The amount of light a material absorbs and reflects may be a factor in material selection. Also, dance is about movement, so the way a fabric hangs or moves on the dancer is important. Lightweight materials such as silk move faster and easier and tend to flow around the body. Stretchable fabrics such as jersey, silk, chiffon, Georgette, and Lycra are commonly used because they don't restrict movement. Natural materials such as Cotton or silk are typically used when the costume is to be dyed because they absorb dye well. Stiff fabric is typically used to create a boxy, square, or immobile look.

===Color===

Costume color can be used isolate a dancer, and a costume's colors usually contrast with the lighting, accessories and props used in the dance.
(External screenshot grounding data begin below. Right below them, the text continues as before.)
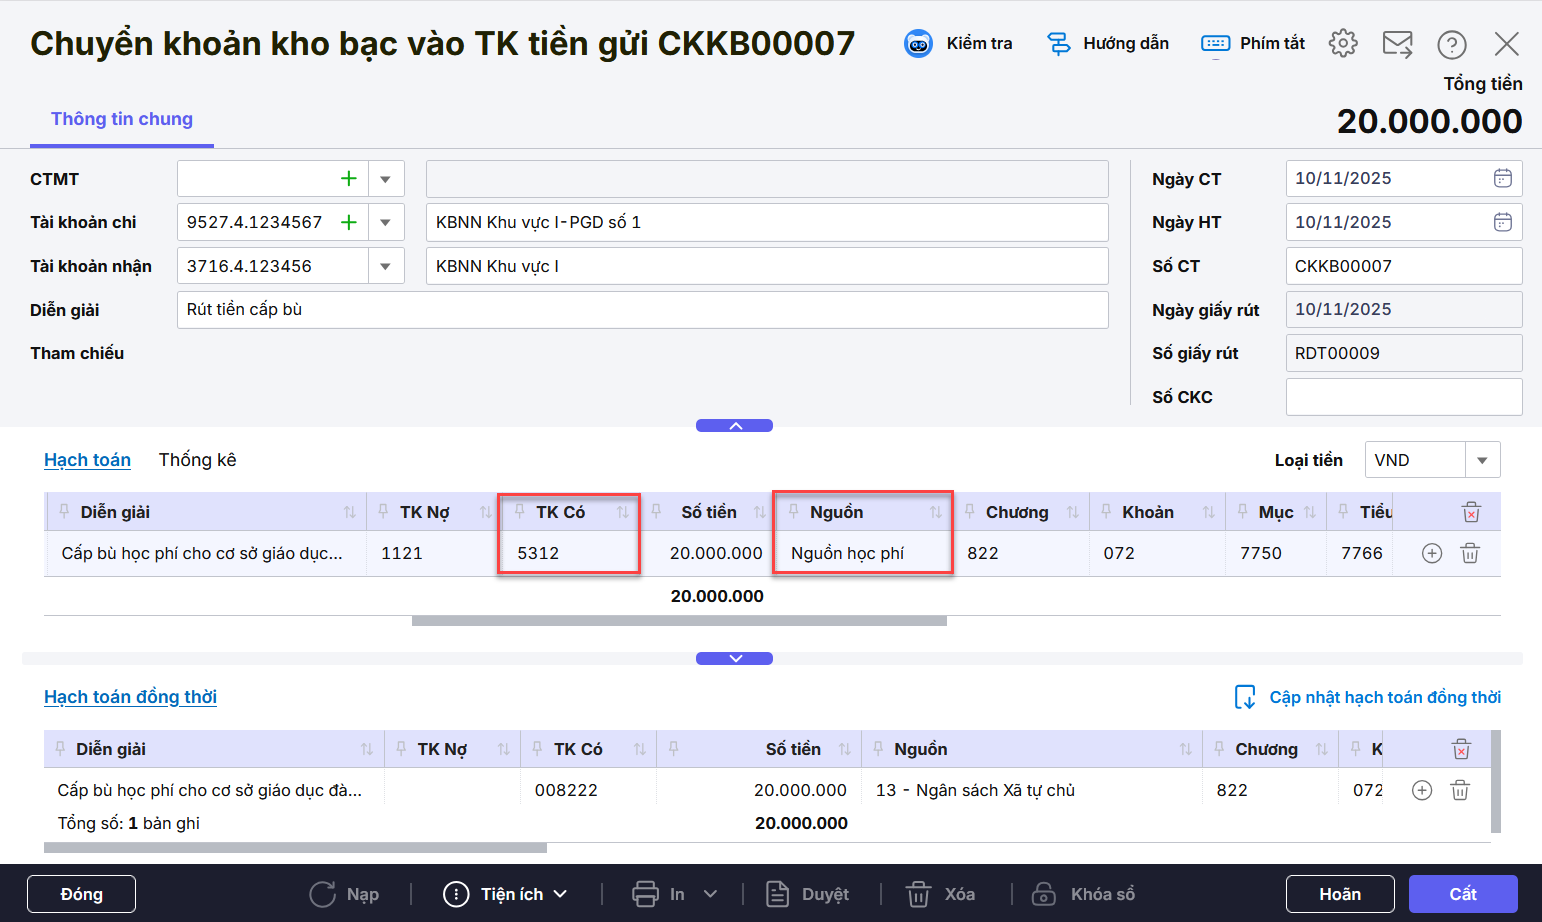Click the Diễn giải input field

[x=642, y=310]
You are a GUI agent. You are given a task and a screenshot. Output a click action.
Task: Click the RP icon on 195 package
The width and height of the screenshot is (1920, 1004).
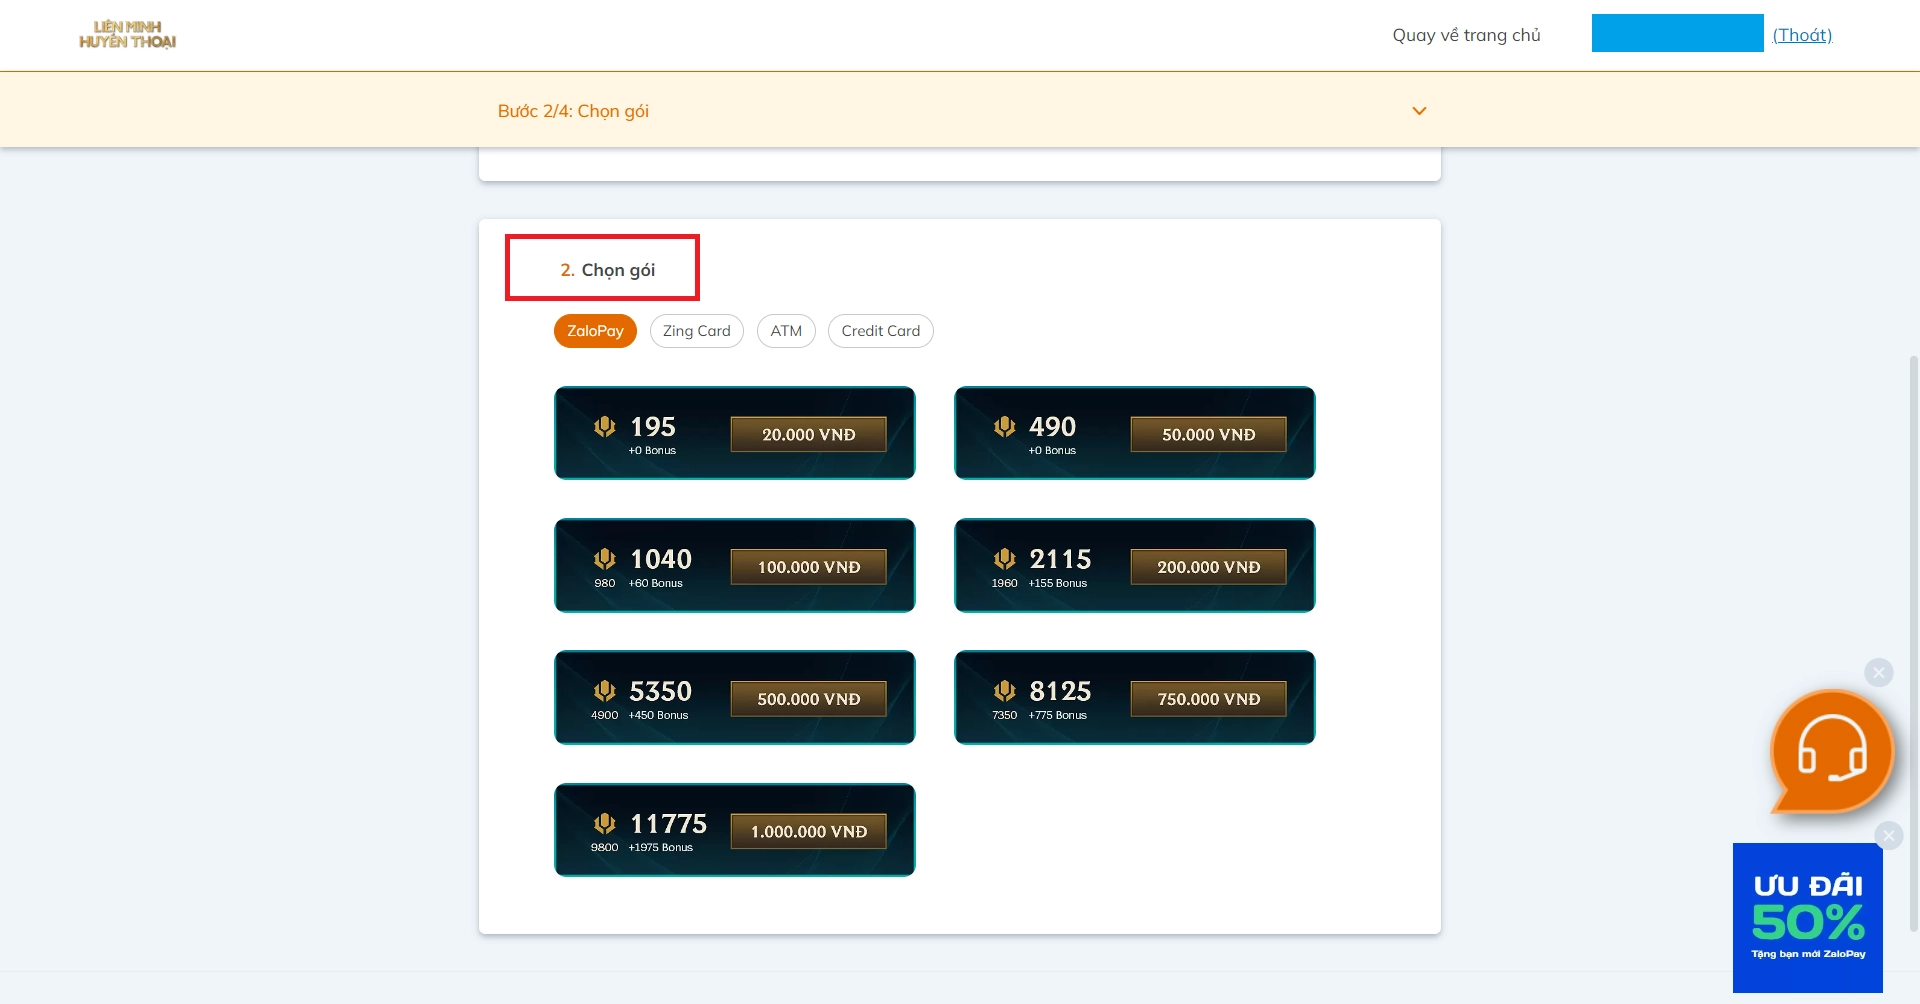pos(604,427)
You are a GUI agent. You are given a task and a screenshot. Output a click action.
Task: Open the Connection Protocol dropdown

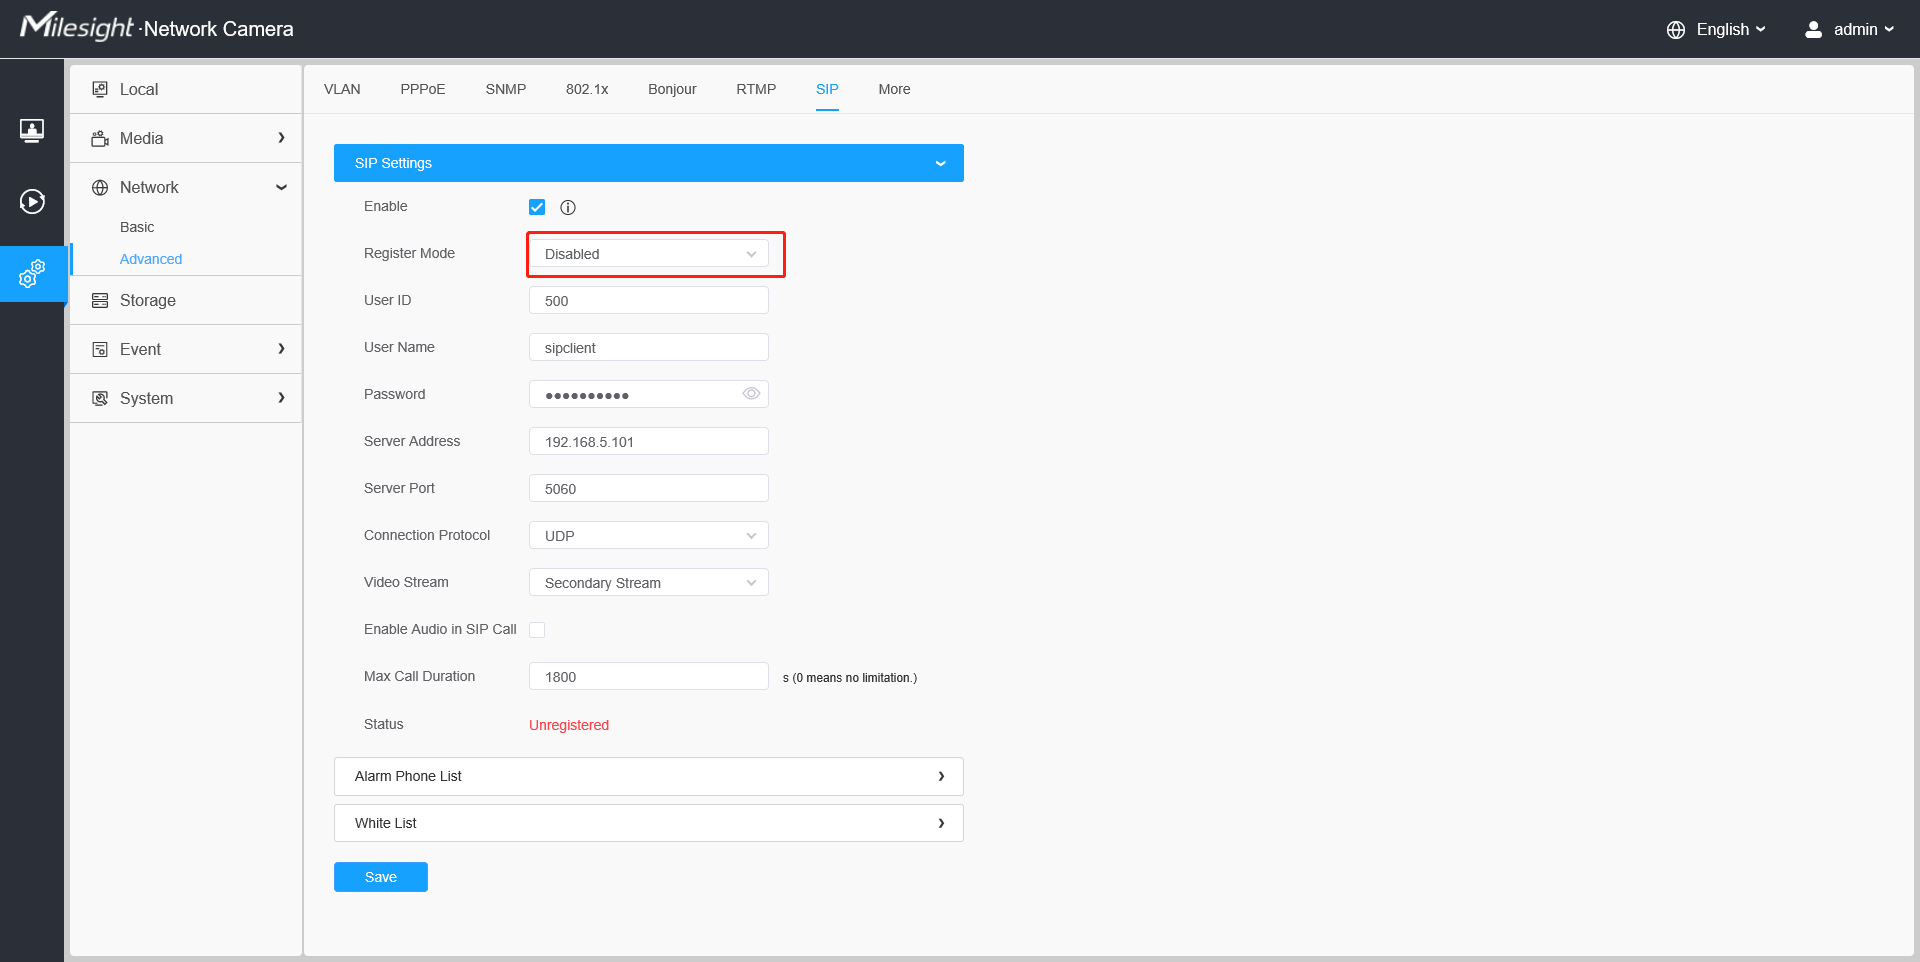(649, 535)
Also, color can influence audience emotions and, as a result, costume colors may be chosen according to their relevance to the emotions expressed in the dance. For example, violet may impart a cold feeling and red may evoke a warm feeling. Colors can also be symbolic; for example, green creates a feeling of envy and white evokes purity. Costumes will sometimes incorporate layers of colors that are revealed when the dancer moves.

Costume colors may be used to enhance body line and form, and they may be chosen to complement the dancer's body shape or skin color. Darker colors can make the dancer appear slimmer, whereas lighter colors tend to make the dancer appear larger. Loud prints or bold color combinations are often avoided as they can distort the body lines and, in the case of tights, tend to make the dancer look larger. Also, strong, intense colors may tire the eyes. Color transitions are often implemented using gradients, as sharp color contrasts tend to visually chop the body into sections.

===Texture and pattern===
Costume texture and patterns can emphasize or minimize parts of a dancer's body. For example, vertical lines visually lengthen and thin the body, and horizontal lines shorten and widen it. Costume textures and patterns are created using shading, patching, tie-dyeing, and appliqué techniques such as drawing with a fabric pen or painting on the fabric, spraying the fabric, or stitching onto the fabric. Stencils are commonly used when drawing or spraying onto costume fabric. When applying appliqué to stretchable material, the dancer will typically wear the costume so that the design will not be distorted.

===Footwear===

Some dance styles require a specific type of dance shoe. Shoes are usually chosen to harmonize with the costume, with consideration for safety and injury avoidance. In some cases, the footwear may blend with the outfit so it will not draw attention to the feet. If the dance involves a significant amount of turning, the footwear will typically cover the balls of the feet to enable the dancer to turn more easily.

===Construction===

Dance costumes are designed so that dancers can move in them as required without damaging them. For example, if a dancer will be lifted, the costume will typically be designed in such a way that the lifter's fingers are unlikely to catch on it. In some cases, the armhole is cut unusually high to ensure free movement at the armpit.

Costumes frequently have special construction features and may also have accessories such as false sleeves, collars, cuffs, wristbands, and shawls. Often, a costume must accommodate quick changes; this is usually facilitated with Velcro or hook fasteners. In some costumes the bottom of the fabric is weighted so that it will move in a stately fashion. Lining may be used to place a costume in a specific era or ethnic group and give form, qualities of movement and direction, and accentuate points of interest.